On quiet Saturday mornings, when the angle of the sun is sharp, is usually the time I attack my weekend to-do list. Recently I finally came to terms with the unbearably large pile of books, papers, and household bric-a-brac choking off the usable workspace of my desk. Amongst the mélange were several ink pens of which I methodically assessed their usefulness before disposing of the deficient. One pen scratched the test paper with the unapologetic harshness of a desert stone. Upon closer inspection the words Hotel Astor Madeleine confirmed its esteemed provenance.
In the closeness of the present it is possible to lose sight of the monumental as each day mimics the day prior. Just as the gradual tilt of the earth surreptitiously changes the seasons from year to year, so too does the scrum of daily living disguise the existence of momentous life events. At forty years old I can identify four key moments that changed the course of my life. First, when I joined the military. Second, moving overseas for the first time which put me on the path to meeting my wife. Third, the birth of my son. However, there is one event that precedes these other three. Without it the life I know and enjoy would not exist.
Growing up in my parents house I was surrounded by information. The family library was filled with books on science and natural history, atlases containing maps of countries long since disappeared, and histories of peoples and countries of yore. My mother had an incessant need to provide her children the complicated answer to any scientific question, not satisfied with oversimplifications and partial explanations. At one point in his life my father had wanted to become a history professor. Bedtime stories were a mix of the contemporary and the gruesome un-Disney-fied versions of the Grimm’s Fairy Tales. (You know, the ones where Hansel and Gretel push the witch into the oven to escape) Even the artwork on the wall beamed down the complicated history of Old Europe. It was inescapable and ever present.

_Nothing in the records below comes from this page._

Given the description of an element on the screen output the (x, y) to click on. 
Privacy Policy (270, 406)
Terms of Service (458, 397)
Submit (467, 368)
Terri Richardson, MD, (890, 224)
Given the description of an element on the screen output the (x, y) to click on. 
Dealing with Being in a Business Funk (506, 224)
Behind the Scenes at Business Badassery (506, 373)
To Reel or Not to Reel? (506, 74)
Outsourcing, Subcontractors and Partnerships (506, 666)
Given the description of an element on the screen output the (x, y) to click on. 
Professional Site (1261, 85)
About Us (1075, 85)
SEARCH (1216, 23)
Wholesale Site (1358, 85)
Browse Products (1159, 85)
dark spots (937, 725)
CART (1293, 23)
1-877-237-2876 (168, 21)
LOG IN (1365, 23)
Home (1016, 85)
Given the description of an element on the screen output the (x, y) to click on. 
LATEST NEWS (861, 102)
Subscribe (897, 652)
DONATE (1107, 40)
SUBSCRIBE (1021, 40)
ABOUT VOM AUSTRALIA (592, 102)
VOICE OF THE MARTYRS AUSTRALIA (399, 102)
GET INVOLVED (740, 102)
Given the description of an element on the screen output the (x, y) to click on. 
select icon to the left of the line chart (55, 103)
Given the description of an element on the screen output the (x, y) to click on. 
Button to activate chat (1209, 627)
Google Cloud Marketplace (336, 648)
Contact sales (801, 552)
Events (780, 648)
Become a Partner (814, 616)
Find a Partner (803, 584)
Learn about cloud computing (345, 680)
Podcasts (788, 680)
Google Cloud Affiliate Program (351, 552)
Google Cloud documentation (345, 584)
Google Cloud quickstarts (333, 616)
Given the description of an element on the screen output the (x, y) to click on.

For a young boy, not yet a teenager, the history seemed too remote. Kings and queens living in palaces, tens of thousands of muscat-wielding grenadiers waging war, the empires won on strength of wooden sailing ships were too long ago and too far away to be real to a kid from Michigan. That is until July 1994 when I accompanied my father on a business trip to Europe. It was my first trip outside of North America and the only time that I’d get to travel with him. Seeds were planted then that would have a profound influence on the rest of my life.
The trip was only two weeks long, but it took me through Sweden, Germany, and France as my father conducted business in various offices. From the perspective of a twelve year old boy it was like being born again. The buildings looked different, the food was unrecognizable, the languages incomprehensible. It was the first time I ever drank Orangina and ate snails, became aware of European acceptance of nudity in the media, and walked through narrow medieval city streets on stones placed by men that died seven generations ago.
It was also where I came face-to-face with the Swedish warship Vasa pulled from the mud and placed in a museum, artifacts of East Germany in a Bonn flea market, the Place de la Concorde in Paris, and where King Louis XVI lost his head to the guillotine. It would be too strong a statement to say that I lost my naivety on this trip; it would be more correct to say that the heroes and villains, triumphs and tragedies of the human experience came to life. The distant history instantly became close, tangible, and real.
After this trip I developed an insatiable thirst to learn the stories of past men and women and visit the far-off places where another’s life turned. It would take another decade before I was able to visit Europe again, but by then the seed had firmly taken root.
The Hotel Astor Madeleine was the hotel where I stayed with my father in Paris in July 1994. The room was so small my dad joked “don’t push the key in the lock too hard or you’ll break a window”. From that hotel room I watched the Eiffel Tower’s lights twinkle in the night and listened to the sounds of Parisian traffic far below me. It was the room in which my life, quite literally, turned on the point of a pen.
Andrew Zapf is a co-founder of Pushing Horizons.
Disclaimer: All views expressed are that of the author.
It was a very moving piece. Thanks for remembering. You never know if life’s adventures with your kids makes an impression, whether it was worthwhile or not. I guess we did alright, mom and me.